-- Список заданий --
1. Ответьте по тексту об античном искусстве:
(a) Каких скульпторов называет первый абзац?
(b) Чей духовный идеал, согласно тексту, выражает античное искусство?
(c) В каком качестве социалистическое искусство может воспользоваться абстрактной скульптурой?
2. Продолжите текст об античном искусстве, начав сразу после его последнего предложения.

-- Фрагмент страницы --
───

Все это, несомненно, положительное достояние античного художественного наследства должно получить, однако, совершенно иную оценку, как только мы перестанем брать это искусство и эти эстетические теории в изолированном виде и возьмем их со всей той почвой, на которой они выросли, и со всей той социальной атмосферой, в которой они развивались. К сожалению, тут у большинства историков, эстетиков и искусствоведов сразу начинает слабеть память - декларированная вначале рабовладельческая формация сразу забывается, как только переходят к Миронам и Фидиям, к Поликлетам и Праксителям. Забывают здесь то, что известно всякому школьнику, а именно, что рабовладельческая формация есть удушение человека и личности, что она и внутренне и внешне заковывает человека в кандалы. В условиях рабства невозможен человек в полноте и гармонии его индивидуальных и социальных сил, он существует здесь лишь как вещь, как тело, как домашнее животное. Если всерьез это признавать, то следует поставить вопрос: где же, в чем же и как же именно проявляется в античном искусстве и в античной эстетике эта рабовладельческая атмосфера?

Тут-то и начинается наше современное расхождение с античностью, наше полное ее неприятие, та историческая бездна, которая залегает между рабовладельческой формацией и социализмом. Очень хорошо, что античное искусство телесно и вещественно. Но эта телесность является там выражением рабовладельческих отношений; и уже по одному этому она оказывается там скованной, стабильной и стационарной, неспособной выражать человеческую жизнь в ее полноте, не выражающей все личные и социальные возможности человека. В античном искусстве эпохи классики прекрасно то, что оно не психологично, что оно не превращается в субъективистское самолюбование, что оно высокоидейно и потому целомудренно и монументально. Однако его духовный идеал есть идеал господина в противоположность рабу; и уже это одно сразу ограничивает для нас широкую и глубокую значимость античного искусства и делает его, несмотря на всю его телесность, удивительно абстрактным, потому что отражать в человеке только его организационные функции - это значит отражать человека односторонне, отражать его абстрактно. Античная классическая статуя, имеющая своею целью выразить чисто телесное движение, физическое положение тела, его манеру держать себя, - такая статуя дает нам не всего человека, а только одну из его сторон, т.е. дает его абстрактно. И то, что эта абстрактная сторона является в данном случае по своему содержанию стороной чисто физической, как раз и есть результат толкования человека как тела, т.е. результат рабовладельческой формации. Потому-то античная скульптура далека нам; ее телесность не выражает цельного человека или борьбы за цельного человека, а это значит, что социалистическое искусство может воспользоваться такой абстрактной скульптурой только лишь в виде третьестепенного подсобного метода.

───

-- Исходные данные --

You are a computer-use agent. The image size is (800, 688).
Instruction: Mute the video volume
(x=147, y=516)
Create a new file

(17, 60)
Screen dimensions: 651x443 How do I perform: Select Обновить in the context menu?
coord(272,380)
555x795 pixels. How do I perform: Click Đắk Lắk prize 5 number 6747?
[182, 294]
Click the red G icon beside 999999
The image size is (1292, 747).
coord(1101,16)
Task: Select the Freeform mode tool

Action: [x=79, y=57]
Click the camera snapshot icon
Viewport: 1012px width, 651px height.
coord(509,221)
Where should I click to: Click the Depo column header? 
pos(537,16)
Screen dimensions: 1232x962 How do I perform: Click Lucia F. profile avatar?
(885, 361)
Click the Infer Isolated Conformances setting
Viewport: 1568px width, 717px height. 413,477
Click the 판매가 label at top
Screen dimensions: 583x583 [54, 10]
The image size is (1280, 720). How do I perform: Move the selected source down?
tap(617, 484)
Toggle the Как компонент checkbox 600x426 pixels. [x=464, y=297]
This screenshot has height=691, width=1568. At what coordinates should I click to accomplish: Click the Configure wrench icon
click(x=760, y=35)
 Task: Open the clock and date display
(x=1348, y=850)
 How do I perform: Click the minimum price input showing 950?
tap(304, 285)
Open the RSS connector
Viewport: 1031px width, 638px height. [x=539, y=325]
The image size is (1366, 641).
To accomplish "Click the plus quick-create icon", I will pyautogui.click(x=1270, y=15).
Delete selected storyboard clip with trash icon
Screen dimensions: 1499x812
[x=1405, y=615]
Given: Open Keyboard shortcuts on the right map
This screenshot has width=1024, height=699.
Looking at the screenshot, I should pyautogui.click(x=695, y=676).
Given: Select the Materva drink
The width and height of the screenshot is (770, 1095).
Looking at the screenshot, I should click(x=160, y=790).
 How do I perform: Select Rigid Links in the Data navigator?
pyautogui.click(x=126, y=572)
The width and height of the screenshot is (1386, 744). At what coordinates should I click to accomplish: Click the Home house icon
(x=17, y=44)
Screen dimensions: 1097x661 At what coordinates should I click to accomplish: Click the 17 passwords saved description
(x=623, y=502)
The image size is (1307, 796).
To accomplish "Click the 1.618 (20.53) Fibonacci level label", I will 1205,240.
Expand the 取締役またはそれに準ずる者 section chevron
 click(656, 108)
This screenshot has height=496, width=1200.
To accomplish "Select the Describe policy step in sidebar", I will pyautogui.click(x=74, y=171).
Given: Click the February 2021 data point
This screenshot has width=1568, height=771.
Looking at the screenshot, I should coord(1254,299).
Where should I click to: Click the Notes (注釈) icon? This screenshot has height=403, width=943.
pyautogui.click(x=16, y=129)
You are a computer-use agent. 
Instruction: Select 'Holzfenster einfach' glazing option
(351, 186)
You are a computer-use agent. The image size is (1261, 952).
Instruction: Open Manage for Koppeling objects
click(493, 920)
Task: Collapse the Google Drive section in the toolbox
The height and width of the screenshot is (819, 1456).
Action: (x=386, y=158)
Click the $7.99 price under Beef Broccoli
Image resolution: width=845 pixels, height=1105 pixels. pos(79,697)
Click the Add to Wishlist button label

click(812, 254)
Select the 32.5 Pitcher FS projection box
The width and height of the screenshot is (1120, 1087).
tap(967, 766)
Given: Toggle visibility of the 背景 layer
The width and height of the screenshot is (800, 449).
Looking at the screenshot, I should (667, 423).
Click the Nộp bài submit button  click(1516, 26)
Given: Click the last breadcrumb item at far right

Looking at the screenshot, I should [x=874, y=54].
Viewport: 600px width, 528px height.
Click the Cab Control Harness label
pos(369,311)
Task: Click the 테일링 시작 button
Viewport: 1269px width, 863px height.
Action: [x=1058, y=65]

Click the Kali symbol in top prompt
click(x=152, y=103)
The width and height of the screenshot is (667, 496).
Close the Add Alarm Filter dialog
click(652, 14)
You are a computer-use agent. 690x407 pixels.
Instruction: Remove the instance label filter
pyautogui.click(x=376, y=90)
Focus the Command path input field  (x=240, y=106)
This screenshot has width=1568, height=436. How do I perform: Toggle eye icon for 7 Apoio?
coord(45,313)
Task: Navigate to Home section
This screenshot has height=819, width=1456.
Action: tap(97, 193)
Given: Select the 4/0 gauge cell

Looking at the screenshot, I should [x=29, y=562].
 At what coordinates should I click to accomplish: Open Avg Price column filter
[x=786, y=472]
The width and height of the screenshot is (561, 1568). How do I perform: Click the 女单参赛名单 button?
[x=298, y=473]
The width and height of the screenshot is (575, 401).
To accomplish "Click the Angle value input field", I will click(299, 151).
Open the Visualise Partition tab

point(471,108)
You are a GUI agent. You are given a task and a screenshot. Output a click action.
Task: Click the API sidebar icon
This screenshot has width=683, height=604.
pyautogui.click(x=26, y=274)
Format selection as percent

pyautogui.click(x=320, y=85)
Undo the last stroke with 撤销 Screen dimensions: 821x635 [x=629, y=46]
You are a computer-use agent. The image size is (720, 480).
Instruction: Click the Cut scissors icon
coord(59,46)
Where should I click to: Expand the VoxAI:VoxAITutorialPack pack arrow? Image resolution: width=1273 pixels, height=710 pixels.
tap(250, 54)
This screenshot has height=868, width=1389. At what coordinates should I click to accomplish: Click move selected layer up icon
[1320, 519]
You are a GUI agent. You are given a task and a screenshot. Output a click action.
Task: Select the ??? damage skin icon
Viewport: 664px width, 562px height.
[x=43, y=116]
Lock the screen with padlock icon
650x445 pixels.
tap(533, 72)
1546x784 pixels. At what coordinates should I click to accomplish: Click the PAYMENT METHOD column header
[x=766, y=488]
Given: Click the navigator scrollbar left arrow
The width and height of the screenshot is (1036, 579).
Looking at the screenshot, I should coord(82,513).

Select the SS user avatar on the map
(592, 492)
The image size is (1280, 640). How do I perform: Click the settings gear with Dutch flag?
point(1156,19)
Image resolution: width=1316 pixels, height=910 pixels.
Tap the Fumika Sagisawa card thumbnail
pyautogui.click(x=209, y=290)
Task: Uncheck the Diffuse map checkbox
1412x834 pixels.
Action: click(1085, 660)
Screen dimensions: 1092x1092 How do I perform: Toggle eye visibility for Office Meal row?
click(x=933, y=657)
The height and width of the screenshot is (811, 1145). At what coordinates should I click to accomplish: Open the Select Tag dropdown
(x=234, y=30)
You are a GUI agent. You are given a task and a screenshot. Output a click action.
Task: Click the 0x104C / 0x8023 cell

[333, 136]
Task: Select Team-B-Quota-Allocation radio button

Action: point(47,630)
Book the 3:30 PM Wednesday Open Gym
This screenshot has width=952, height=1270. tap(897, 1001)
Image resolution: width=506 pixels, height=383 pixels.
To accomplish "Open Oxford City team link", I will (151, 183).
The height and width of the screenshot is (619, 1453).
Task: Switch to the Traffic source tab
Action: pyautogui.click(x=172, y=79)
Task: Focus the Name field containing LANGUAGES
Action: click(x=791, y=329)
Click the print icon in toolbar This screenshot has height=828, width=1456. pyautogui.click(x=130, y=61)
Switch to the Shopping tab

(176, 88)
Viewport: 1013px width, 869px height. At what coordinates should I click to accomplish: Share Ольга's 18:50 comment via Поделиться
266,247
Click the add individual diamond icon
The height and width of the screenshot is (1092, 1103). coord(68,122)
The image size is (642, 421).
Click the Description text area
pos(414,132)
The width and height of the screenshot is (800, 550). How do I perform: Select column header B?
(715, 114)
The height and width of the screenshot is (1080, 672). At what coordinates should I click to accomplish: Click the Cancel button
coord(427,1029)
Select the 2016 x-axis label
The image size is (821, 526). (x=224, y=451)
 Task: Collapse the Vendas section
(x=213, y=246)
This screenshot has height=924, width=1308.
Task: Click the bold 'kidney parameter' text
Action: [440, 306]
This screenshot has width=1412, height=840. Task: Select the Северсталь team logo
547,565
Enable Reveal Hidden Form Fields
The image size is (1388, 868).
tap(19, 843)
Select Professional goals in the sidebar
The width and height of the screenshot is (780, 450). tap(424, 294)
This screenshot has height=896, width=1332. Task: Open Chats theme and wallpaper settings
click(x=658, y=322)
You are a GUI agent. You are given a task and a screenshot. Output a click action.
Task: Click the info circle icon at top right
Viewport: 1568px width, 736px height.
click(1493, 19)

───

-- Ответы на задания --
1.
(a) Мирона, Фидия, Поликлета и Праксителя.
(b) Идеал господина в противоположность рабу.
(c) Только лишь в виде третьестепенного подсобного метода.

2.
Наконец, чрезвычайно ценно то, что античное искусство не оторвано от жизни, и является ее составной частью, одним из ее творческих начал. Но тем не менее раз сама-то жизнь является здесь рабовладельческой, то все черты непрогрессивности этой последней, все черты ее скованности, неповоротливости, духовной социальной ограниченности - все эти черты оказываются характерными и для самого искусства, и само это искусство, формально занимающее (по крайней мере в эпоху классики) правильную позицию, в конечном счете оказывается для нас тоже чем-то нежизненным, нетворческим, духовно и социально ограниченным.

5. Периоды развития античной эстетики

1. Первобытнообщинная формация

а)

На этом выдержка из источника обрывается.